__Work order__: Note each line in the data below that holds "will", and copy it.

__Supplied records__:
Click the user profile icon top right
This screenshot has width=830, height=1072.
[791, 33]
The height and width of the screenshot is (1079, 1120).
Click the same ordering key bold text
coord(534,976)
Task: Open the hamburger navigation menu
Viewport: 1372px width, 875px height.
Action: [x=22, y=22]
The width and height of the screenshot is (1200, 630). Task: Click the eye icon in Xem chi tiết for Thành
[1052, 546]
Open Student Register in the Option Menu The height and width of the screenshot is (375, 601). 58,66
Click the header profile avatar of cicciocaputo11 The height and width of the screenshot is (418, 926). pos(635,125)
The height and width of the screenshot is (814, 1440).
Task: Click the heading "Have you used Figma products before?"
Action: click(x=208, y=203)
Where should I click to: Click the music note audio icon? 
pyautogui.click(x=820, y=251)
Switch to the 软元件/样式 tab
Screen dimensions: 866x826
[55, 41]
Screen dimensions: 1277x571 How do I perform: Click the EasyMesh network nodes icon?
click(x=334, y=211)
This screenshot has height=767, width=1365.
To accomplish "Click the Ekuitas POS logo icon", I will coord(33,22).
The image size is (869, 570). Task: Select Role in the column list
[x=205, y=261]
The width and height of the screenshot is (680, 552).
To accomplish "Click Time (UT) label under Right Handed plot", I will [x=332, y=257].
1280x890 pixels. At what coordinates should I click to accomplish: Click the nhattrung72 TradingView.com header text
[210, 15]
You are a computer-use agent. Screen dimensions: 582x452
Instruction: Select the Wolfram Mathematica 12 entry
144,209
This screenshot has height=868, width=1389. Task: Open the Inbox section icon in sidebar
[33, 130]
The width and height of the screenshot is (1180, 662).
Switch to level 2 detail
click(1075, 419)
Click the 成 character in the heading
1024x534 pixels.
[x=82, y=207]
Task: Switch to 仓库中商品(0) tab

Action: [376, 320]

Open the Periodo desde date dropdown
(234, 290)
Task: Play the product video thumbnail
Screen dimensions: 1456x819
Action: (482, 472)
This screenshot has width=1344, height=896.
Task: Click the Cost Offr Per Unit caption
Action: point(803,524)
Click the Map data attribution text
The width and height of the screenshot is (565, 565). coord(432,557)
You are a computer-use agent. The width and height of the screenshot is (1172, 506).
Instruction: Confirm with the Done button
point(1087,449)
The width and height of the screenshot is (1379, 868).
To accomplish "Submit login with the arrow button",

__Response below__:
To accomplish "Click the Ekuitas POS logo icon", I will coord(33,22).
To accomplish "Click Time (UT) label under Right Handed plot", I will [x=332, y=257].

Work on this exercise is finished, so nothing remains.